#### SHORT TASK:
Could you retype every line of the listing below word for word, leaving out the pictures?

#### RECORDED DATA:
[START]

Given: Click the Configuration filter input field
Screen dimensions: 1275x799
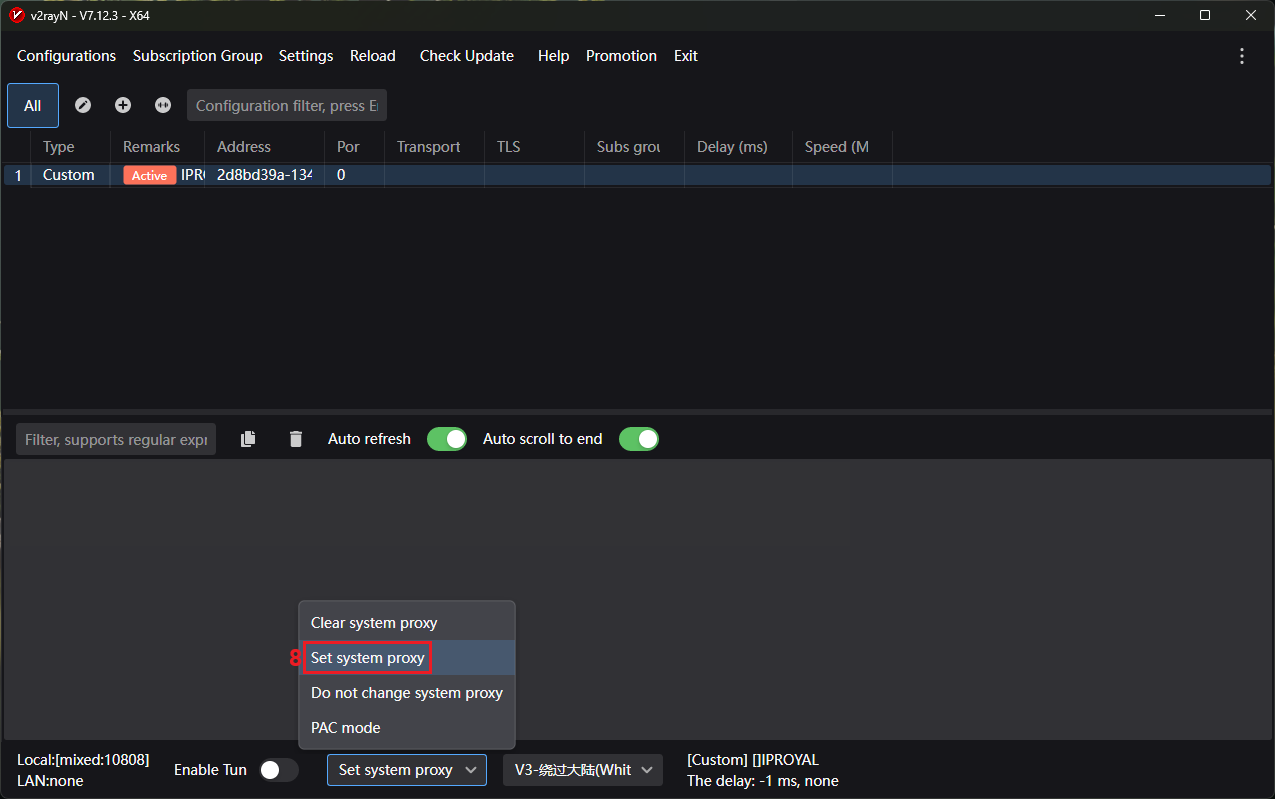Looking at the screenshot, I should 286,105.
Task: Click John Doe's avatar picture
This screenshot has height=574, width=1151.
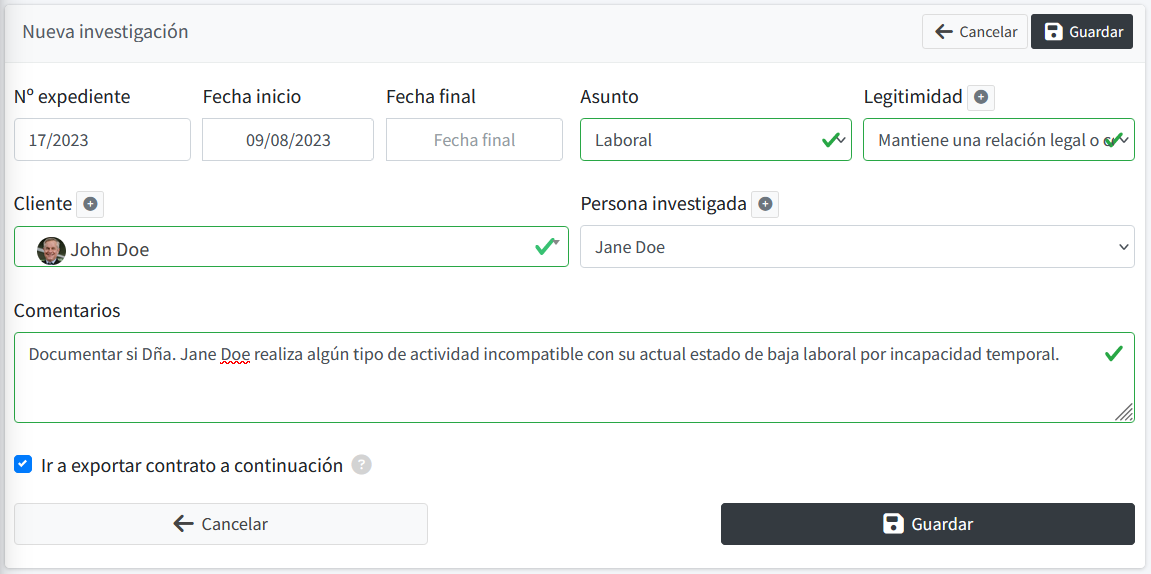Action: 51,250
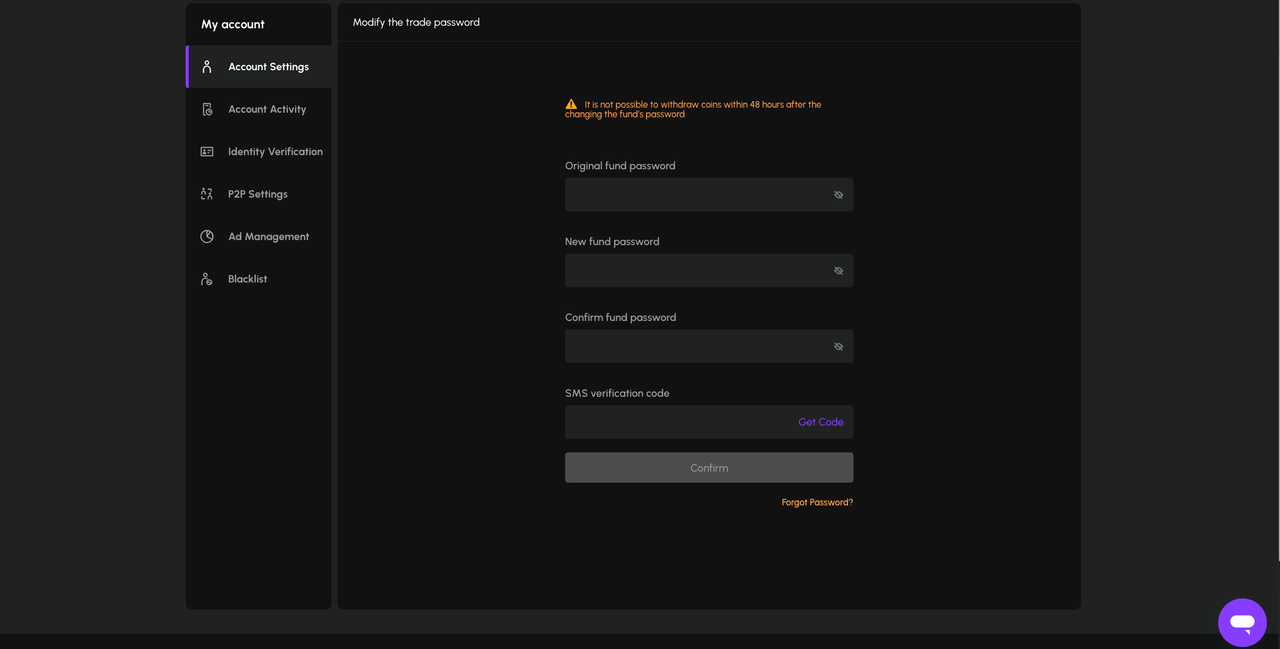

[END]

#### SOLVED EXERCISE:
Given: Click the Configuration filter input field
Screen dimensions: 1275x799
Looking at the screenshot, I should 286,105.
Task: Click John Doe's avatar picture
This screenshot has height=574, width=1151.
Action: 51,250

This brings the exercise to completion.